Pour mesurer la distance, les valeurs de temps et la vitesse pour les mitochondries mobiles ouvertes tsp050607. txt dans le plugin macros. Et tracer une ligne segmentée sur la trace du mouvement mitochondrial sur le kymograph du supérieur à la région inférieure.
Après avoir dessiné la ligne ouverte lire les vitesses à partir de c. à thé dans le plugin macros pour lire les vitesses segmentées correspondant à la ligne. Ensuite, ouvrez l’image d’origine et utilisez l’outil de ligne pour tracer une ligne le long de la barre d’échelle. Sélectionnez analyser pour mesurer la longueur de la ligne et convertir le dx maintenant et les unités de distance des pixels en micromètres.
Ensuite, changez l’heure du pixel en quelques secondes. Pour analyser la longueur et la zone mitochondriales dans les axones d’ImageJ, installez le plugin JAR point de soulignement redressé et ouvrez l’image axon d’intérêt. Convertissez l’image 32 bits en huit bits et utilisez l’outil de ligne segmenté pour tracer l’axon.
Sélectionnez le plugin Jar de soulignement Straighten et réglez la largeur de la ligne large du filament à 50 pixels. Tracez à nouveau l’axon pour générer un axon redressé et ajuster le seuil d’image. Sélectionnez analyser les mesures définies périmètre ajustement ellipse et descripteurs de forme pour définir la mesure et utiliser la fonction de ligne pour mesurer la barre d’échelle dans l’image originale comme démontré.
Sous analyser et définir l’échelle entrer dans la distance en pixels distance connue et l’unité de longueur pour définir l’échelle. Sélectionnez ensuite global pour définir le réglage de l’échelle sur toutes les images. Sélectionnez enfin analyser et analyser les particules pour déterminer la zone et sélectionner les résultats d’affichage pour afficher la mesure qui en résulte.

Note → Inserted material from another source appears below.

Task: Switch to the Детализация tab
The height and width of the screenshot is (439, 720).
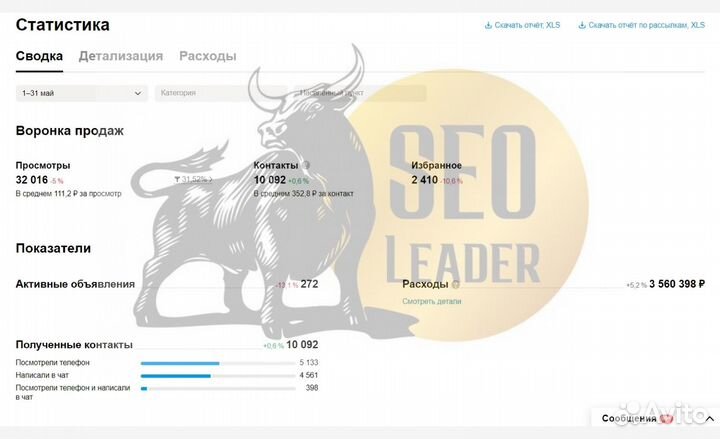Action: [121, 56]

Après différenciation en neurones glutamatergiques télencéphales, les cellules peuvent être caractérisées par leur expression marqueur T-B-R un et bêta trois tubulines. La coloration avec colorant fluorescent rouge et la formation image de time-lapse permettent l’évaluation du transport axonal des mitochondries. Une seule mitochondrion peut rester statique ou se déplacer dans une direction antérograde ou rétrograde dans un axon.

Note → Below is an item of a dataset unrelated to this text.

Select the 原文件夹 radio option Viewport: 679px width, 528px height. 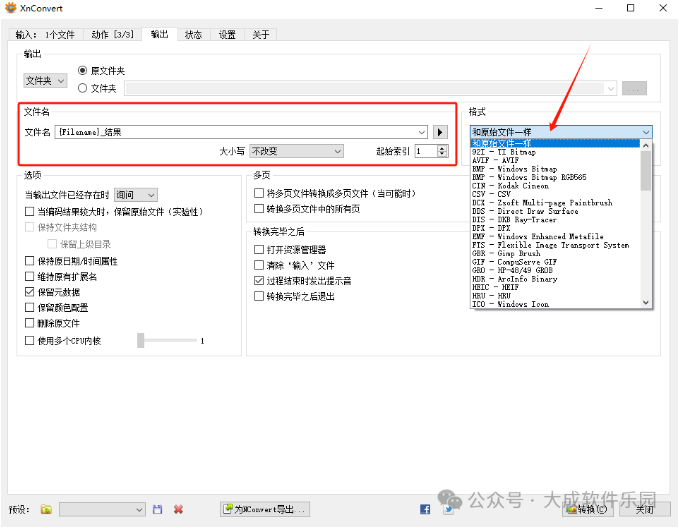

La vitesse du mouvement mitochondrial le long de l’axon peut être quantifiée comme illustré. Par exemple, à l’aide d’un logiciel d’analyse disponible dans le commerce, le pourcentage de mitochondries motiles est considérablement réduit chez les neurones S-P-G-3-A par rapport aux neurones de type sauvage. Pour analyser la longueur de la zone mitochondriale et le rapport d’aspect, les axones peuvent se redresser dans le logiciel d’analyse d’image et les sélectionner en ajustant le seuil.
La largeur de longueur du périmètre de la zone mitochondriale et le rapport d’aspect peuvent ensuite être obtenus à partir de l’axon redressé. Par exemple, la longueur mitochondrique et le rapport d’aspect sont significativement réduits dans les axones neuronaux S-P-G 15 par rapport aux axones de type sauvage. Il est important de réchauffer le milieu et l’incubateur de microscope pour laver les cellules doucement et pour permettre aux cellules de se stabiliser pendant vingt minutes avant l’imagerie.
Après l’imagerie cellulaire vivante, les cultures peuvent être fixées et soumises à l’immunostaining pour examiner l’expression d’autres protéines d’intérêt. Il est difficile d’examiner la dynamique mitochondrique dans les nerfs humains vivants. Cette technique fournit l’outil unique pour l’étude de la dynamique mitochondrique et de la dégénérescence nerveuse dans la maladie neurologique.